*** Begin section ***

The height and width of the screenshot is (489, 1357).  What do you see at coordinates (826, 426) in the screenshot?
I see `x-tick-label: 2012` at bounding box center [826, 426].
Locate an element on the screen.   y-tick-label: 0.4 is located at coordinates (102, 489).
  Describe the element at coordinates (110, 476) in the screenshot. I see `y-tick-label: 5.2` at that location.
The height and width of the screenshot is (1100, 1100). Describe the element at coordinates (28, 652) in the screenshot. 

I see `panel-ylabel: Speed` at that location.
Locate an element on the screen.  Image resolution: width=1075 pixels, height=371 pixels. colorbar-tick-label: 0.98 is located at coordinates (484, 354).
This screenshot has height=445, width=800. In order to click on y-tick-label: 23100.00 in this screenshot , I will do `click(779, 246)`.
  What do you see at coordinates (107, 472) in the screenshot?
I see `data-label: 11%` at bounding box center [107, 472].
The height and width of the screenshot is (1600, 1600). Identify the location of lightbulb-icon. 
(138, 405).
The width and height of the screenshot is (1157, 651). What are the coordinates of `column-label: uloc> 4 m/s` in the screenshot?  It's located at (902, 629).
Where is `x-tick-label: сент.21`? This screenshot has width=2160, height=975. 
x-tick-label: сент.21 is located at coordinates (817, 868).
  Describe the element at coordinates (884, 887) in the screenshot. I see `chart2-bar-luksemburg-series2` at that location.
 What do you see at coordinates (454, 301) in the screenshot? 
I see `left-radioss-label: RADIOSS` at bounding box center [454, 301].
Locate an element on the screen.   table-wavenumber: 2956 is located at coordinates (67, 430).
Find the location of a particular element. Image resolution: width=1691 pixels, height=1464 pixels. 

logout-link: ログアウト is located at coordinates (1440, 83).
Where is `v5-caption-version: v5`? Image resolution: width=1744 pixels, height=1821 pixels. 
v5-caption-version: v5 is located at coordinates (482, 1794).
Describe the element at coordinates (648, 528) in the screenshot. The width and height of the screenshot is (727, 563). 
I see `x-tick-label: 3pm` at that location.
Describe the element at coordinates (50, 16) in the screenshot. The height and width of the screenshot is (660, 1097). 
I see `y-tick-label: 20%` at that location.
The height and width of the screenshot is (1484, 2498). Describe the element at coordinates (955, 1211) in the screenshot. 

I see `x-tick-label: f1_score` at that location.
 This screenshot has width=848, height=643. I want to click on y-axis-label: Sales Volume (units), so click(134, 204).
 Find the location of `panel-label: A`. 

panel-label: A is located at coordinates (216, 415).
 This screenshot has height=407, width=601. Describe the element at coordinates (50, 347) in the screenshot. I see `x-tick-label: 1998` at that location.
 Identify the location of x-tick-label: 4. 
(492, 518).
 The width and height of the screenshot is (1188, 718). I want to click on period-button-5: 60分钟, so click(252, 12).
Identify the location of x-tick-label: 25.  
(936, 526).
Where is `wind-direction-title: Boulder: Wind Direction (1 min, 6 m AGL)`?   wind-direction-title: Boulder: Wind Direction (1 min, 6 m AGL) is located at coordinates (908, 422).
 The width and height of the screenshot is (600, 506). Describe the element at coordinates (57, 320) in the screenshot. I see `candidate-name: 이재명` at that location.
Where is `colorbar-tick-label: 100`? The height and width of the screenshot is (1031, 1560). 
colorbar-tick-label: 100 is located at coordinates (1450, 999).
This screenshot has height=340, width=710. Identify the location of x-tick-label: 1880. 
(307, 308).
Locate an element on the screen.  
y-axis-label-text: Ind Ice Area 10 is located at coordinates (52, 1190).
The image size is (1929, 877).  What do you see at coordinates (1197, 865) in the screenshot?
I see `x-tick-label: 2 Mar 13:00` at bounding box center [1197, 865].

*** End section ***

**WHAT NEEDS TO BE DONE**.
Count how many lines in the rows above contain the string "This". Reply with the number only.

**WORKED SOLUTION**.
5